WICHITA, KANSAS, US — Another day, another look at an inconsistent hard red winter wheat crop showing the effects of scanty moisture during most of its development.
Scouts on the 2023 hard winter wheat tour put in another full day of crop appraisal and measurement on May 17, this time focusing on western and southern Kansas. More than 100 professionals took part. Included were scouts from all along the wheat value chain — growers, traders, millers and bakers, plus folks from agronomy, milling and satellite mapping programs at several US universities, government agriculture workers and media members.
The group departed Colby, Kansas, US, at dawn in groups of four, heading south or west with a mission to calculate a bushels-per-acre yield estimate for wheat fields in each Kansas county. The task proved difficult for some cars along select color-coded routes due to the sheer number of fields in which winter wheat already had been terminated.
During the traditional car reports presented the evening of Day 2 in Wichita, several speakers said their cars had trouble finding wheat and, in some cases, drove vast stretches of southern Kansas seeing no fields to measure. Still, plenty of field stops were made and Day 2 reports continued to reflect a highly variable crop growing during a second consecutive year of drought.
Many reports indicated the fields in the roughest shape could generate yields from 10 bushels to 20 bushels per acre. Southwestern Kansas fields near Liberal, Kansas, US, were particularly poor and were projected to have yields as low as 11 bushels an acre. At the same time, a scout reported far better yields estimates, 64 and 45 bushels an acre, in fields close to Wichita.
The yellow route dipped south in northern Oklahoma for a stretch. One report on the route indicated “east of Alva, things completely changed, yields went up to a 29-to-53-bushel-per-acre (bpa) range, and the best wheat was seen in northern Grant County, Oklahoma, US.”

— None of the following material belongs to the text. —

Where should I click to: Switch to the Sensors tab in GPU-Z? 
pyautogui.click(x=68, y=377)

Red route findings continued the variability theme noting “62 bpa fields and 32 bpa fields just a mile apart, which generated conversations about farm management choices and seed choices.”

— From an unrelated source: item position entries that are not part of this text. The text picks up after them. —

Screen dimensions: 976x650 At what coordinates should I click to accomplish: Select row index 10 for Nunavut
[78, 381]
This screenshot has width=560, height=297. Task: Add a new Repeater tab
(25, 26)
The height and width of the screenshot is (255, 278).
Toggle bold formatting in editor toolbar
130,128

Several cars were able to meet and speak with the farmer while measuring his field. A green route car met up with a grower who went all in on hard white winter wheat and planted 100% of his wheat rotations with the variety. Unfortunately, the farmer said about 50% of that was expected to be a loss. Another green route speaker had better news, reporting “waist-high wheat near Leoti, Kansas, US, the way it’s supposed to look like.”

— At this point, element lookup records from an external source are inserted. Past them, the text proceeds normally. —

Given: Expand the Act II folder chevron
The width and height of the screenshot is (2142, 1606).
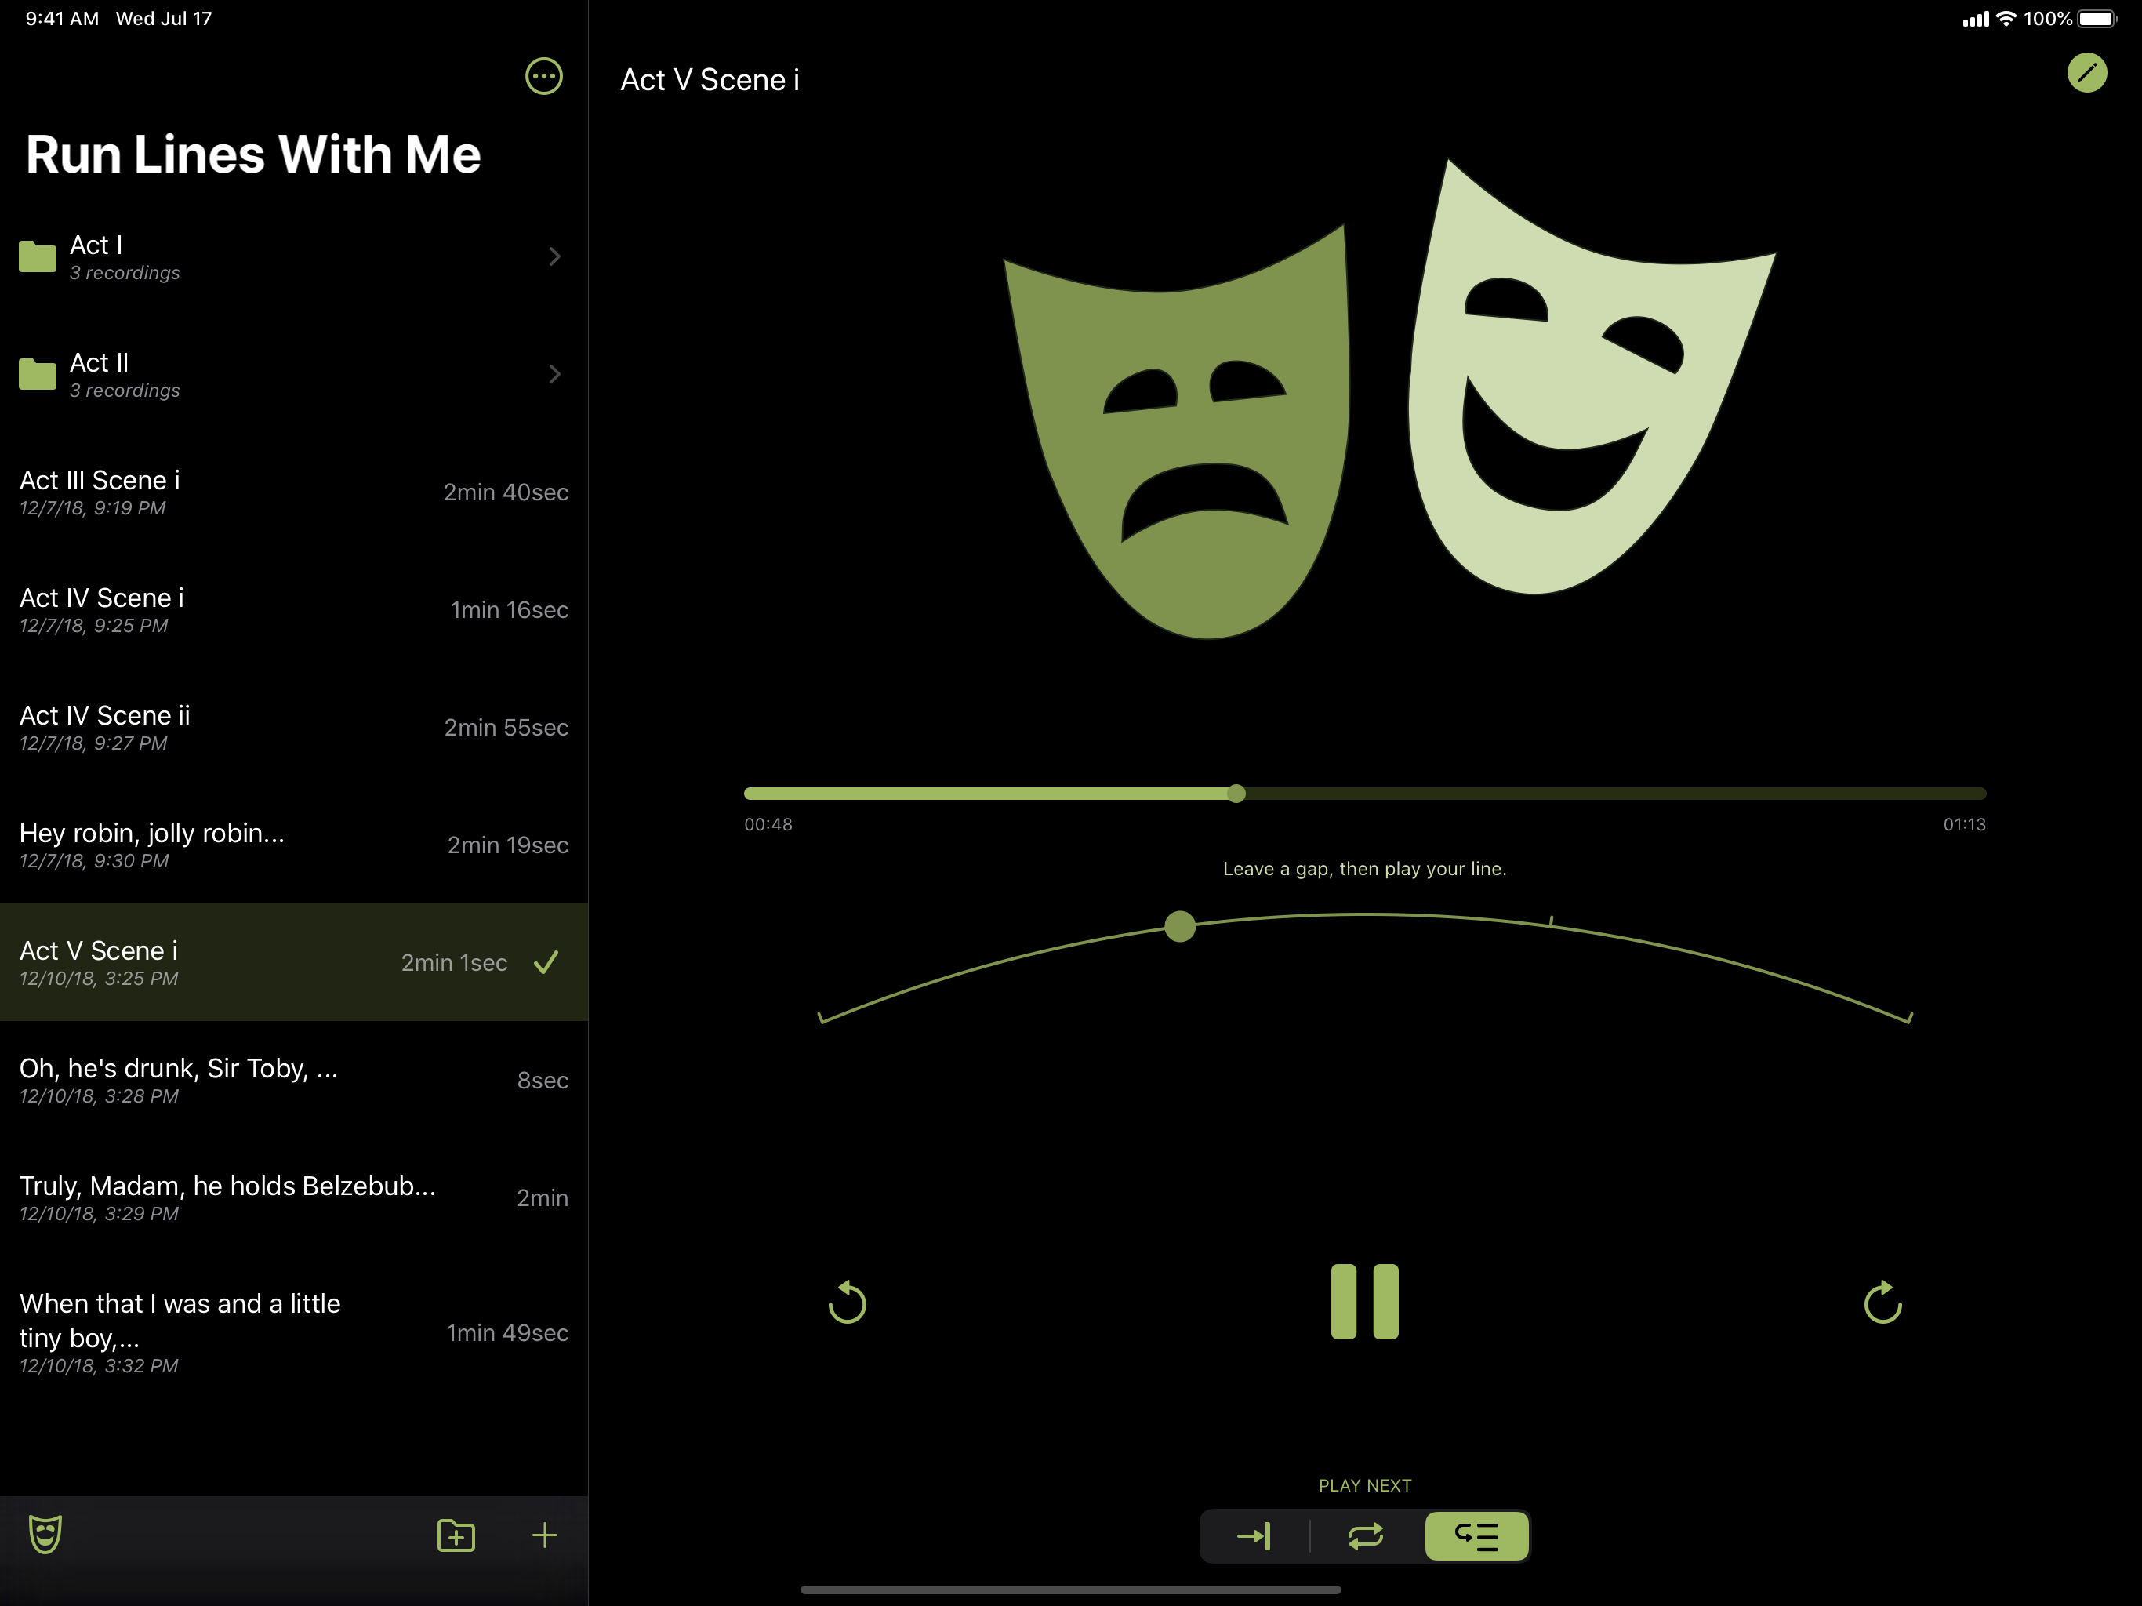Looking at the screenshot, I should [554, 374].
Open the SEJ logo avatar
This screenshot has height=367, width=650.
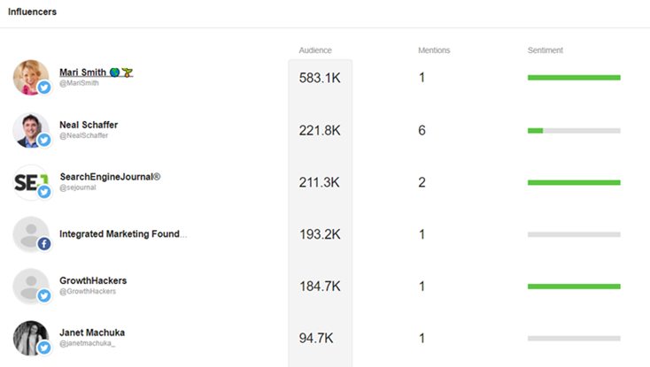point(31,182)
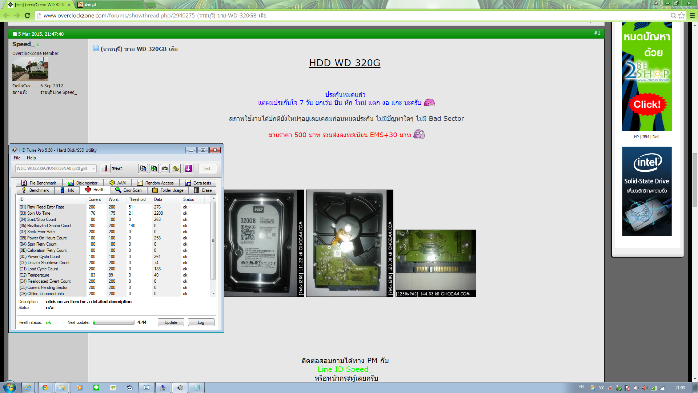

Each car’s average bpa estimate was tallied and divided by Rita Ott, General Mills. For Day 2, the average yield estimate was 27.5 bpa based on 276 field stops compared with 37 bpa based on 254 field stops on Day 2 of the 2022 tour. That brought the present tour two-day average to 28.7 bpa as an average estimated yield based on 594 stops compared with the 2022 two-day average of 38.2 bpa calculated from 502 field stops.
The tour continues May 18 between Colby and Manhattan, Kansas, US, and will conclude mid-day with final reports and full-tour yield estimate.